Tüm bunlardan dolayı yaşadığımız gezegenin doğasına karşı sorumlu olduğumuzu biliyoruz. Hatta gittikçe etkisini gösteren iklim krizi nedeniyle gelecek nesillerin bu güzellikleri görememe ihtimali bizi ürkütüyor.
Turizm yan sektörleri ile birlikte dünyanın en büyük endüstrisi. Birçok insanın hayatını olumlu yönde etkilediği gibi, ne yazık ki doğanın, doğadaki diğer canlıların ve kültürlerin hızla bozulmasına da sebep olabiliyor. Doğurduğu her iki sonucu göz önünde bulundurduğumuzda, aslında her işte olduğu gibi, turizmin de olabildiğince sürdürülebilir yapılmasından başka bir seçenek kalmıyor elimizde.
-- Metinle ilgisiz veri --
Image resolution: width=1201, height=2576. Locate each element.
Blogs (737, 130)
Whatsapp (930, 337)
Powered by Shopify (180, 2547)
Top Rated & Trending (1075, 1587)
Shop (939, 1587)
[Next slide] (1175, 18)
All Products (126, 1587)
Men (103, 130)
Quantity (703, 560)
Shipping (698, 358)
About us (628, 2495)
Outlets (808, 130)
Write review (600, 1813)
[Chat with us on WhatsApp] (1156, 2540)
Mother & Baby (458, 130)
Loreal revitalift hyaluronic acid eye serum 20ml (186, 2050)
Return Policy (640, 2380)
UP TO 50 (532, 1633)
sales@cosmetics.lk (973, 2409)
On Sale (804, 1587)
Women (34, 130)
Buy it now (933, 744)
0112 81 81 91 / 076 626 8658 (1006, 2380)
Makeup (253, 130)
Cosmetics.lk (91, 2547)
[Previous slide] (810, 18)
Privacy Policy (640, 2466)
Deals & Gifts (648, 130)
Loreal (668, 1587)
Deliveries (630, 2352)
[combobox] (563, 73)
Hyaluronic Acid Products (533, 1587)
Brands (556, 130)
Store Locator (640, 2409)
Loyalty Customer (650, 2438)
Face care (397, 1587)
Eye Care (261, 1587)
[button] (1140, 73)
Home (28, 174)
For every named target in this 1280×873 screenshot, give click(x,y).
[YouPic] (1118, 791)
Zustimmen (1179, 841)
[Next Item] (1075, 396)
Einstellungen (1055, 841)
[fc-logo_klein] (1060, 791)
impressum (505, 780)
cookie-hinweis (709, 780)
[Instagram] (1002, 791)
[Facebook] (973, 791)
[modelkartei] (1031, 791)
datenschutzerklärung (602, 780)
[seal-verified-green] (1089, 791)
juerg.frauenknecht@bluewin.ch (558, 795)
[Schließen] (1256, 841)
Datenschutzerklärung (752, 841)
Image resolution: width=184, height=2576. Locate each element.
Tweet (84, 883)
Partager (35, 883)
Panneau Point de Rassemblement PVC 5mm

Sürdürülebilir seyahat aslında seyahat edilen bölgeye gerçekleştirilen turizm faaliyetinin doğal ve kültürel değerlerine zarardan çok fayda yaratmasını amaçlar.
Doğaya, korunma altındaki ya da korunması gereken hayvanlara, bölgede yaşayan yerel halka, yerel halkın kültürünün korunmasına, toplumdaki yardıma muhtaç kesimin koşullarının iyileştirilmesine ya da kadın-erkek eşitliğine yapılabilecek her katkı seyahatin sorumlu ve sürdürülebilir olmasında önemli etkenlerdir. Seyahat bütçesinin olabildiğince geniş kesime fayda sağlayacak şekilde kullanılması en önde gelen adımlardan biridir. Zincir otellerde kalmamak, süpermarket yerine yerel pazarlardan alış-veriş yapmak, doğaya zararı en az olan hijyen ürünlerini kullanmak, karbon ayak izi düşük aktiviteler yapmak sürdürülebilir seyahatte dikkat edilmesi gereken konulardan. Egzotik ülkelerde satılan nesli tükenmekte
olan hayvanlardan ya da koruma altında olması gereken bitki örtüsünden elde edilen hediyelik eşyalar satın almamak, aldırmamak da bu listeye eklenebilecek konulardan.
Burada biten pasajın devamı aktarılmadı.